第20回目を飾るゲストのお一人目は、過去にも3回にわたってお越しいただき、映画祭を盛り上げてくださった黒沢清監督です。今回は、代表作であるサイコサスペンス『CURE』のトークショーつき上映に加え、自作2本とスティーヴン・スピルバーグ監督の名作『未知との遭遇 特別編』を題材にした「黒沢清の映画塾」といったプログラムに登場されます。
『未知との遭遇』は何度か観ていて大好きな作品でありますが、まだ劇場で観たことはありませんでした。今回、劇場で黒沢監督のお話とともに鑑賞することができるというのは、実に嬉しいことです。
お二人目のゲストは、『人のセックスを笑うな』(2008年)で一躍名をあげた新鋭、井口奈己監督。井口監督もおととしの第18回に続くご登場です。今回は最新作『ニシノユキヒコの恋と冒険』のトークショーつき上映のほか、のちにメル・ブルックス監督によりリメイク(『メル・ブルックスの大脱走』1983年)もされたクラシック作品『生きるべきか死ぬべきか』の解説つき上映にも登場されます。こちらも楽しみであります。

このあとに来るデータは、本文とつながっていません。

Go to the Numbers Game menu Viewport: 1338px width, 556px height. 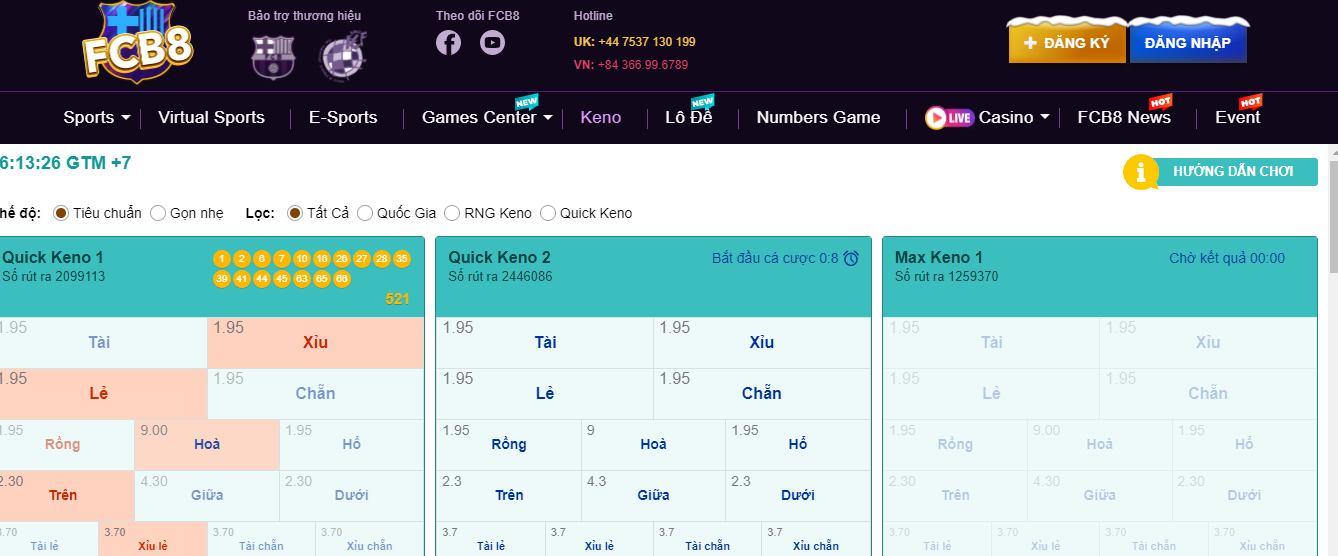(x=818, y=118)
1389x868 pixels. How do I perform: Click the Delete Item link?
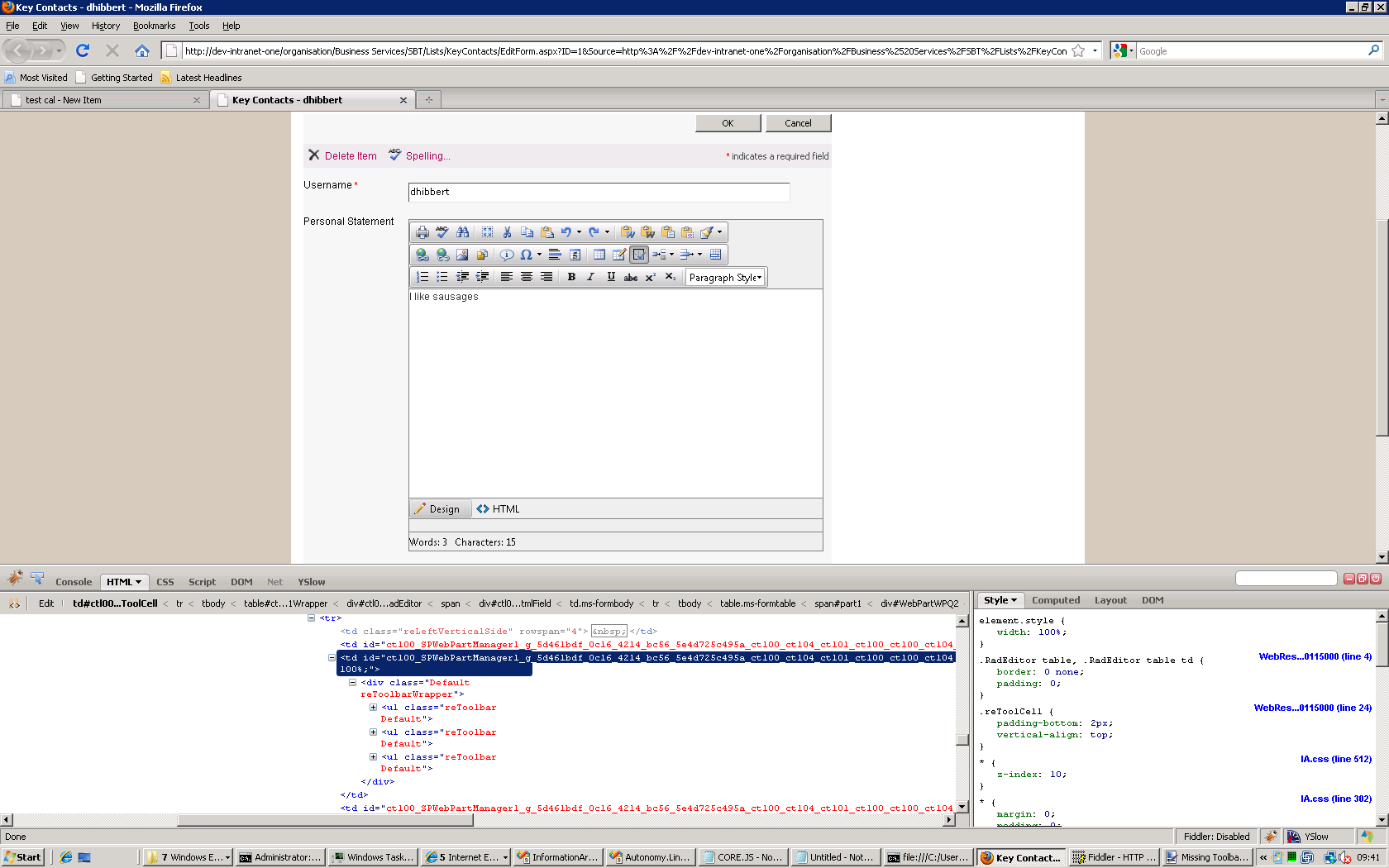(350, 156)
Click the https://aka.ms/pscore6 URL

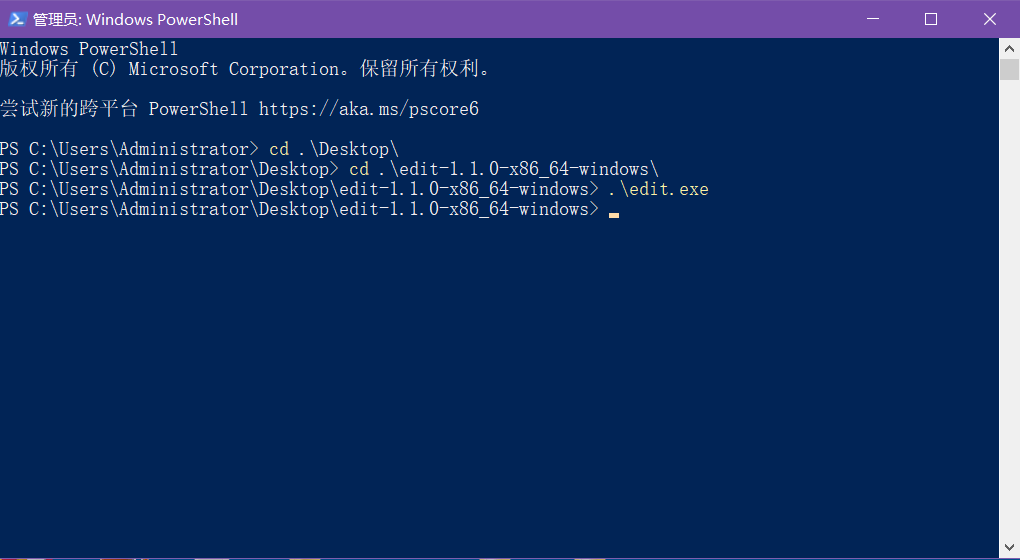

『ニシノユキヒコの恋と冒険』予告編(YouTube)

そして、三人目のゲストは、宮崎映画祭初登場となるシネマイラストライターの三留まゆみさん。「三留まゆみの映画塾」というプログラムに登場されるのですが、取り上げられる作品はなんと『太陽を盗んだ男』!

『太陽を盗んだ男』オリジナル予告編(YouTube)

沢田研二さん扮する理科教師が、原子力発電所から奪ったプルトニウムを使って原爆を製造。それをネタにした途方もない要求で政府を揺さぶる教師に、菅原文太さん扮する刑事が闘いを挑んでいく•••という、ド迫力のカーアクション場面などもたっぷり盛り込まれた奇想天外な活劇映画です。
実はこの作品、前々から気にはなっていたものの、今に至るまで観る機会がございませんでした。なので、今回劇場で観ることができるというのはものすごく有難いことであります。しかも、三留さんのお話とともに!このチャンスはなんとしても見逃すわけにはまいりませぬ。とりあえず、三留さんには絶対サイン貰っとくことにしなければな(←ミーハー)。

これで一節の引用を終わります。